The first and most important step in picking a used car is determining its condition.
But how can you tell a good car from a bad one? Unfortunately, you can’t simply judge based on the appearance. A car with gorgeous, shiny paint might just be hiding the fact that it’s never had an oil change. And, on the flip side, you might find a car with some body damage that’s actually been maintained impeccably, potentially saving you thousands of dollars.
Aside from obvious appearance issues, there are really only two ways to judge a used car: the number of miles it has and how well it’s been maintained.
All things equal, you should always pick the car with the lowest mileage you can find.
Cars are essentially tools that wear down over time. Even perfectly maintained, well-designed vehicles are going to break down occasionally, but the fewer miles that have been put on a car, the fewer problems you can expect to encounter.
The other thing that is critical when picking a used car is determining how well it has been maintained over time. Ideally, the seller will have kept receipts showing exactly what service has been performed over the life of the vehicle.

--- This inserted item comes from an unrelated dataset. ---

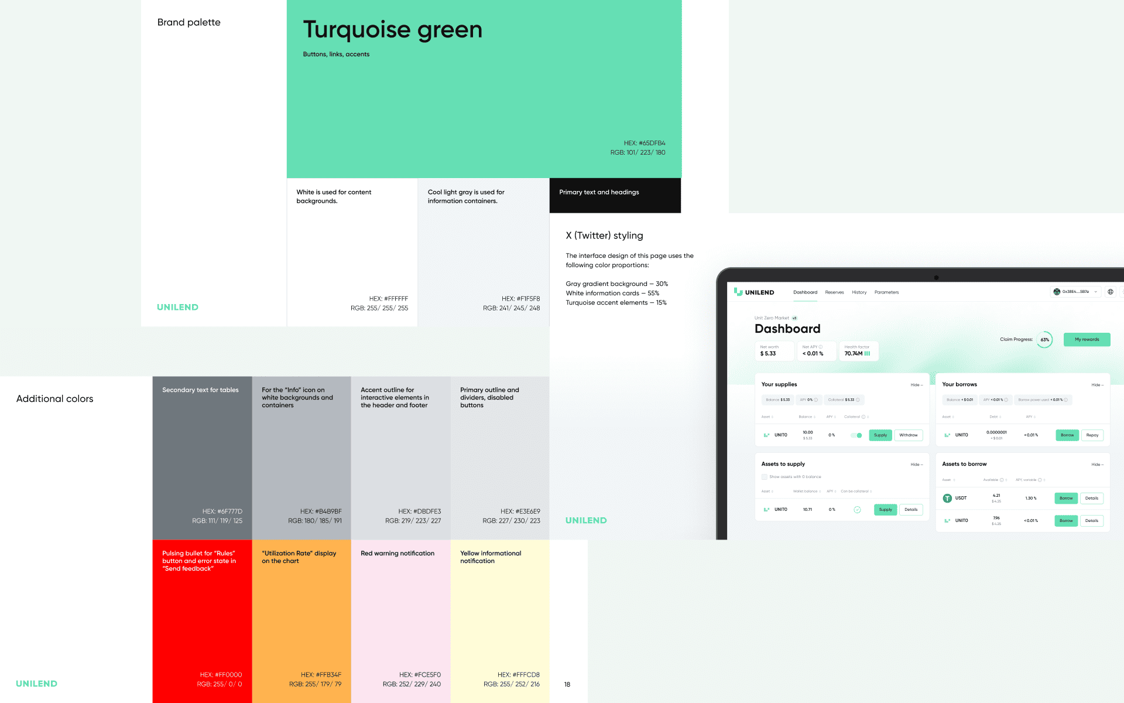Click the Turquoise green color swatch
1124x703 pixels.
[484, 94]
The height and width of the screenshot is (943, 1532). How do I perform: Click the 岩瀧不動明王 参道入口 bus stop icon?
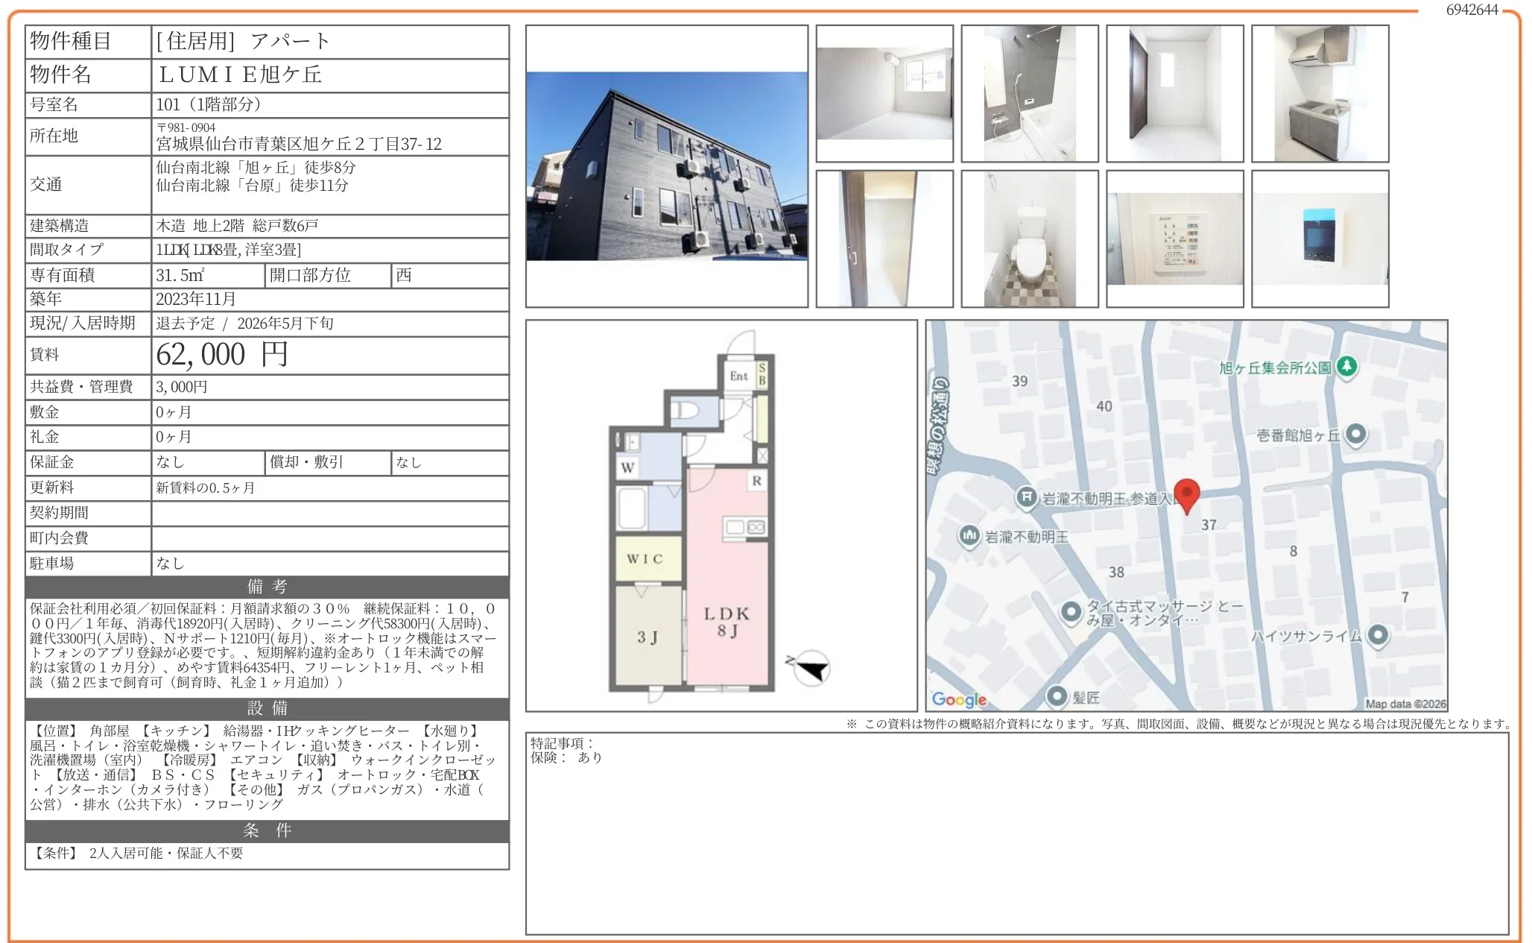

You can compare these receipts to the recommended service schedule in the owner’s manual. If the service has been performed on time, that’s a great sign.
If there are no records of service, you’ve got to assume it hasn’t been done, even if the seller tells you otherwise. Factor this into the price of the car.
If you really want to do your homework, get price quotes from local mechanics for performing the major service milestones like changing the timing belt or chain.
HOW DO YOU KNOW IF THE ODOMETER HAS BEEN ROLLED BACK?
While today’s high-tech odometers make it harder for car sellers to be dishonest about their mileage, you can take steps to keep yourself safe.
One is looking closely at the condition of the car. If a very low-mileage car has lots of rock chips in the paint, that’s a sign that you should be cautious.
More importantly, you should look at any official records that showed the car’s mileage in the past — vehicle inspections, registration or tax receipts, for example — to see if the numbers match up.